[WHAT IS REQUIRED]:
Where the word "badge" occurs in a line of the data, return the whole line.

[STUDY MATERIAL]:
◇ ◇ ◇ ◇

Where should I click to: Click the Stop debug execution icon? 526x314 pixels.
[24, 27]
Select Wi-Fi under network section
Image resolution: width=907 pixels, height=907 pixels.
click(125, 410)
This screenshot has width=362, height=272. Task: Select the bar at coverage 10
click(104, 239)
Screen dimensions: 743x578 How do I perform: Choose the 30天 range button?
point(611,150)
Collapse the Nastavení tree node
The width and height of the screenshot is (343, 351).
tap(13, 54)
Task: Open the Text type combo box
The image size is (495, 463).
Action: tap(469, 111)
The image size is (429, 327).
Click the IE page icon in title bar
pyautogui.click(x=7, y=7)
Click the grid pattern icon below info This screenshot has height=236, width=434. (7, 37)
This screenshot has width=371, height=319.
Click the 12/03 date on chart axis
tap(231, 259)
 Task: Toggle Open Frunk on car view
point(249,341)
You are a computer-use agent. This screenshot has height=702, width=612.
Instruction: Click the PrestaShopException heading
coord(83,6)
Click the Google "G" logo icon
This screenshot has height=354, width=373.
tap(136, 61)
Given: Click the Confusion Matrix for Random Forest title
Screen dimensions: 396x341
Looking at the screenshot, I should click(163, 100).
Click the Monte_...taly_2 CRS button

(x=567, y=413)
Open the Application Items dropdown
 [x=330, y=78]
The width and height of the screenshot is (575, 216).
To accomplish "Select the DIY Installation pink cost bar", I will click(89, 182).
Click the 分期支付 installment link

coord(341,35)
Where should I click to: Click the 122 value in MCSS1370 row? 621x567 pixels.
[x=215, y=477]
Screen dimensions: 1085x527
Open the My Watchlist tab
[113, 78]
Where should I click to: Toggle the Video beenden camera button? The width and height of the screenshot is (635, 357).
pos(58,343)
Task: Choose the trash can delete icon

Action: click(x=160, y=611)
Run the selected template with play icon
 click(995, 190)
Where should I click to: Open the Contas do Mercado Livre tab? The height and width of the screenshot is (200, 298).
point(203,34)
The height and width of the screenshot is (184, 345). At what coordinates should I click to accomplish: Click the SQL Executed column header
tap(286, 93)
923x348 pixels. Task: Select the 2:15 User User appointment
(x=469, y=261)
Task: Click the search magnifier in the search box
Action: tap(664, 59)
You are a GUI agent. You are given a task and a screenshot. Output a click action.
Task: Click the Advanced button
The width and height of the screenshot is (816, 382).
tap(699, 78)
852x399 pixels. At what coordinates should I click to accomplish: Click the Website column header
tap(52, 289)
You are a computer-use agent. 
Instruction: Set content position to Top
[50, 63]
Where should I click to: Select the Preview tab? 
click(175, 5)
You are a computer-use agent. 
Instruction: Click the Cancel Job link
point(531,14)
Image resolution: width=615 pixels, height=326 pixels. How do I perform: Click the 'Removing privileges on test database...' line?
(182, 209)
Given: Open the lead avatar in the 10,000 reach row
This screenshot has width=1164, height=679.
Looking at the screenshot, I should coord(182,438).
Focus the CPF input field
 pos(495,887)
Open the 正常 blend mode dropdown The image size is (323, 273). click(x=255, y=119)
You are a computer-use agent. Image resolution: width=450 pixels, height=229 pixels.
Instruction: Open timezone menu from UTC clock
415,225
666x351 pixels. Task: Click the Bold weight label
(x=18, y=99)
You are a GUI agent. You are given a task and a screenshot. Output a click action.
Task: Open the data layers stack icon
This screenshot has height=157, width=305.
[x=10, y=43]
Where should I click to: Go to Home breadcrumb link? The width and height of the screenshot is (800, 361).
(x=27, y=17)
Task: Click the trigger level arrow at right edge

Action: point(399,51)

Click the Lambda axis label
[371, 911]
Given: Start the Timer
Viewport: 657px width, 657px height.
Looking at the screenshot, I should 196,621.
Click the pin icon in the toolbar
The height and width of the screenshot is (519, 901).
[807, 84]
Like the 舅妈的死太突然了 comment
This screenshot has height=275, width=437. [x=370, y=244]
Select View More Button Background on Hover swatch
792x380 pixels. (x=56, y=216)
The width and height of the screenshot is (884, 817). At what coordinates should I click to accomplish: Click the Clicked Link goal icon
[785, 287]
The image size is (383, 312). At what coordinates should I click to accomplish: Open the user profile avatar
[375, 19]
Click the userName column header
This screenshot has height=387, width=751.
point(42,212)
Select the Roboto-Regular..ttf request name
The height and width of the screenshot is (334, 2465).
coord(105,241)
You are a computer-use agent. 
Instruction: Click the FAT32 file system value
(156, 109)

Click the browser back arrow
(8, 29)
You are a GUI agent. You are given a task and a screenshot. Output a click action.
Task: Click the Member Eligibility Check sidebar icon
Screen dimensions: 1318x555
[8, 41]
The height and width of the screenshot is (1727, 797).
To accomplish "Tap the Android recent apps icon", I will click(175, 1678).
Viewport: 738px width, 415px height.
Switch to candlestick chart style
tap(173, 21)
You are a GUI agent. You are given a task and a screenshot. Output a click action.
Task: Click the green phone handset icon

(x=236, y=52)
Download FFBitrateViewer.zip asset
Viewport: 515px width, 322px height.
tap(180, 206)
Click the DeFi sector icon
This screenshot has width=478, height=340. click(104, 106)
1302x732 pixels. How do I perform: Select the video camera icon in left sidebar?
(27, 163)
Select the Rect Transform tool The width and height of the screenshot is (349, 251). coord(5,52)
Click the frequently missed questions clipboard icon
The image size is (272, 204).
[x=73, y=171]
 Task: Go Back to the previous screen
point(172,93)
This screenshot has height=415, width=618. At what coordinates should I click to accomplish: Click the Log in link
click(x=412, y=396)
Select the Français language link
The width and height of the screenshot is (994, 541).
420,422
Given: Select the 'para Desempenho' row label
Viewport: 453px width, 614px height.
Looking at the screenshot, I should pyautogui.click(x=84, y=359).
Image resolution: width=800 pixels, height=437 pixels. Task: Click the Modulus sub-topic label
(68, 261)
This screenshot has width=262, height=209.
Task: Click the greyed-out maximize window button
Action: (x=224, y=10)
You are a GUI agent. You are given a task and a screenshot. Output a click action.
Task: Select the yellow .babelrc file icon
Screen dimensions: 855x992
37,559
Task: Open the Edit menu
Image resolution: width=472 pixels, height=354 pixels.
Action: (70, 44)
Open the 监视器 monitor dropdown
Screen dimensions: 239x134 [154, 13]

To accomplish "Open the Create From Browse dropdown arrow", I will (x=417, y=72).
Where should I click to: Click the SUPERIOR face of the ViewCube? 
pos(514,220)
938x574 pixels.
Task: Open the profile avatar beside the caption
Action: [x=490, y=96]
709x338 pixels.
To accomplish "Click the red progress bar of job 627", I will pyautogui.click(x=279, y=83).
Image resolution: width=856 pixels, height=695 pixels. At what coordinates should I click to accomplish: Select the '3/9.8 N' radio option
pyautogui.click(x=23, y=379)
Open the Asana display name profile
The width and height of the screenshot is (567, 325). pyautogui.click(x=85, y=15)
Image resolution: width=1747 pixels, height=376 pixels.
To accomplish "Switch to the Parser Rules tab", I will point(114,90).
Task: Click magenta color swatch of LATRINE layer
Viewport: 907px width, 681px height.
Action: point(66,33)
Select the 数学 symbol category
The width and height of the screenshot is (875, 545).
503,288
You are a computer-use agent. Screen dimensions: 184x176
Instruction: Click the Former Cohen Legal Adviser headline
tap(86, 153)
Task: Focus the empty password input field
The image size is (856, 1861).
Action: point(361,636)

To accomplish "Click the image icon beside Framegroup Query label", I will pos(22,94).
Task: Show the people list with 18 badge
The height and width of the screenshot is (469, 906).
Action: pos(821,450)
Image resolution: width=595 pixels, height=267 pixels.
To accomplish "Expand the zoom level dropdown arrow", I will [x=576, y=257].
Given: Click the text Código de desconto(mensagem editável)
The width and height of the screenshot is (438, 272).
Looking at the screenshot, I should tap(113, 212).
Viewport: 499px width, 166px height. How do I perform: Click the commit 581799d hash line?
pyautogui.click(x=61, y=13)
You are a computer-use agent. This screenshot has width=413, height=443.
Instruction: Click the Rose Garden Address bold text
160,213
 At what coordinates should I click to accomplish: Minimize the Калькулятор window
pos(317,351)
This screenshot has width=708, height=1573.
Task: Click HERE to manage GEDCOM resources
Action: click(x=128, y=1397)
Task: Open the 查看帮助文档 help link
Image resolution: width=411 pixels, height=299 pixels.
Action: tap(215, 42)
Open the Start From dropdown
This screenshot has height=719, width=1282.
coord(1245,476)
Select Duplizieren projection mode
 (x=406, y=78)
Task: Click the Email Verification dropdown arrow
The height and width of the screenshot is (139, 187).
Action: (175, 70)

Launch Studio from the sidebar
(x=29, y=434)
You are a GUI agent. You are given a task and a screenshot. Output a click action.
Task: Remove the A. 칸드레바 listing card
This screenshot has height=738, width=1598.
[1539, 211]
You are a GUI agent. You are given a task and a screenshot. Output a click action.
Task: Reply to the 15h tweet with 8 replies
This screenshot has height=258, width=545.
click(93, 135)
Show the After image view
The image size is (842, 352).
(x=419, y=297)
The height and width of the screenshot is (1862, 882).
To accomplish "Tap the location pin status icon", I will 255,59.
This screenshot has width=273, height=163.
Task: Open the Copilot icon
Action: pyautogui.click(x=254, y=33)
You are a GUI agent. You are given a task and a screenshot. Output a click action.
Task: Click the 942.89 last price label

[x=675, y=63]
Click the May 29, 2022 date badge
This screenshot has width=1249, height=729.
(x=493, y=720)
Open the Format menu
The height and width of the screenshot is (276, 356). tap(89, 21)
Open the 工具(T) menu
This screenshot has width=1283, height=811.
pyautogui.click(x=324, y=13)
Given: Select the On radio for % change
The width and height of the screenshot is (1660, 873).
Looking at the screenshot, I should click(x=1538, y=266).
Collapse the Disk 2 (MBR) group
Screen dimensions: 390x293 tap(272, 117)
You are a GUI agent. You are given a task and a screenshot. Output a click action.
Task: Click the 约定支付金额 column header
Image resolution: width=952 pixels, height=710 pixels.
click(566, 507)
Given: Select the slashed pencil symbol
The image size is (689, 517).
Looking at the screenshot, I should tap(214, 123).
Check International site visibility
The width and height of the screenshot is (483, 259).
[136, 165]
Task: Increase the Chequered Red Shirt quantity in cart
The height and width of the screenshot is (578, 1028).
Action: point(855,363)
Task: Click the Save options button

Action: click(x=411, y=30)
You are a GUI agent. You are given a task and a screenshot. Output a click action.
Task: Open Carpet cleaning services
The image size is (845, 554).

◇ ◇ ◇ ◇

[RESULT OF THE EXERCISE]:
Task: Show the people list with 18 badge
Click the May 29, 2022 date badge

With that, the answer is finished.